© Sotoshu Shumucho 2007

正法眼藏柏樹子第四十
Treasury of the Eye of the True Dharma
Number 40

The Cypress Tree
Hakujushi

Translated by
Carl Bielefeldt
with the 2007 Seminar in Japanese Buddhist Texts, Stanford:
Brenda Cooper, Nathan Floyd, Sakakibara Sayoko, Ho Chiew-hui, Wang Xiang

INTRODUCTION

This text was composed in 1242, at Kōshōji 興聖寺, Dōgen’s monastery just south of the capital at Heian-kyō (present-day Kyoto).  It occurs as number 40 in both the 75-fascicle and 60-fascicle redactions of the Shōbōgenzō.

         The text takes its title from a saying by the famous Tang-dynasty Chan master Zhaozhou Congshen 趙州從諗 (778-897).  Rather than launching directly into his comments on this saying, Dōgen devotes the first half of his essay to a treatment of the figure of Zhaozhou himself, as revealed in his biography and poetry.  He tells here the story of Zhaozhou’s encounter with his master, Nanquan Puyuan 南泉普願 (748-834), and goes on to praise the strict austerity of his later life as abbot of Gyanyin yuan 觀音院, where he served till his death at the remarkable age of 120.

         Dōgen then turns to the title theme of the essay, the meaning of Zhaozhou’s mysterious remark, “the cypress tree at the front of the garden,” in response to the question of why Bodhidharma brought the Chan tradition to China.  He goes on to discuss a second saying of Zhaozhou, that the cypress tree has the buddha nature and will become a buddha “once space falls to the ground.”  Dōgen’s comments in this section are sometimes quite difficult to interpret and may well leave some readers asking the question with which the essay closes:  “what about it?”

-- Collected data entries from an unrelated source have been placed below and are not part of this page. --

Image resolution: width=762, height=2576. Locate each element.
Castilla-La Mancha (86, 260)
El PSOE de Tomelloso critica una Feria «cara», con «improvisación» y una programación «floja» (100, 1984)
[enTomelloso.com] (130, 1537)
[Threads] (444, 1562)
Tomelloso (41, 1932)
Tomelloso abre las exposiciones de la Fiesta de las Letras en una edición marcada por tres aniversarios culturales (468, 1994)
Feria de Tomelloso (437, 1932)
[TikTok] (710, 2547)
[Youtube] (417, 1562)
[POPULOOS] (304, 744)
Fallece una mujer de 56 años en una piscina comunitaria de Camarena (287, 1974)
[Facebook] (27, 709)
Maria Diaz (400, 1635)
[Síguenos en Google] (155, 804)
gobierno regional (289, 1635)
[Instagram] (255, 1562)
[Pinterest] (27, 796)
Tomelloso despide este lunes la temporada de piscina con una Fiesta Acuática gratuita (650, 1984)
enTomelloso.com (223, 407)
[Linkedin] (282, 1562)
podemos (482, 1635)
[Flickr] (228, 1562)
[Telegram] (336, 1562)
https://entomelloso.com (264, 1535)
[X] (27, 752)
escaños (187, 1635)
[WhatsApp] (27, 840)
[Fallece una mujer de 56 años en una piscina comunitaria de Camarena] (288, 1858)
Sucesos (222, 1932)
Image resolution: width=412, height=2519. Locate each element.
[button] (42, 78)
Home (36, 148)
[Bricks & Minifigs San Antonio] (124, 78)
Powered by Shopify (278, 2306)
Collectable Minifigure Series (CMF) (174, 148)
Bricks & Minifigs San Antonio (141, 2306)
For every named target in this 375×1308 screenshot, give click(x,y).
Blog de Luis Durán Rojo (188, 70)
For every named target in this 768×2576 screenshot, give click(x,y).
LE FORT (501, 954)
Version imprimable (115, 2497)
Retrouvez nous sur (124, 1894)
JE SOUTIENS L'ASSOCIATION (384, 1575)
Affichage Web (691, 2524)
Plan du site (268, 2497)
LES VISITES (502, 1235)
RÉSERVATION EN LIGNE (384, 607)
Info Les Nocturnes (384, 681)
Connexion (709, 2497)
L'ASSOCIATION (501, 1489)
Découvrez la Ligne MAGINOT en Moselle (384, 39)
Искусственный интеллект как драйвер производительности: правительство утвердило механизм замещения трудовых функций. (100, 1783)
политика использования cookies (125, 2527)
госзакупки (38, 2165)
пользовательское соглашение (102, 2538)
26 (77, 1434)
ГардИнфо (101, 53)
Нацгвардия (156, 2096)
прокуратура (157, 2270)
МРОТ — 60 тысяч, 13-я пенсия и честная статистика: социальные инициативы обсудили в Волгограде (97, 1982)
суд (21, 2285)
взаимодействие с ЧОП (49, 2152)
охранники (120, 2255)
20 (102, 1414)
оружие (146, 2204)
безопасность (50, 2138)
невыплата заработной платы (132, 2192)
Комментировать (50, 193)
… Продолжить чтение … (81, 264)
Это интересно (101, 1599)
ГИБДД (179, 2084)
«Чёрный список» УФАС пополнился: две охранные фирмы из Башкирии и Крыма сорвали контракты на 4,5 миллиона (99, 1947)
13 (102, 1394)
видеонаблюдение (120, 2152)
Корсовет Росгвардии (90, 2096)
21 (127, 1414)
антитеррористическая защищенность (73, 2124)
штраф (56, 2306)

         This translation is based on the text appearing in Kawamura Kōdō 河村孝道, Dōgen zenji zenshū 道元禅師全集, volume 1 (1991), pp. 436-442.  A less fully annotated version of the translation appears in Dharma Eye, No. 20 (Autumn 2007). Other English translations can be found in Kōsen Nishiyama and John Stevens, Shōbōgenzō, volume 2 (1977), pp. 29-32; Yuho Yokoi, The Shobo-genzo (1986), pp. 489-495; and Gudo Nishijima and Chodo Cross, Master Dogen’s Shobogenzo, Book 2 (1996), pp. 227-235.  The translator expresses his debt to the members of the 2007 Seminar in Japanese Buddhist Texts, with whom he read the text at Stanford.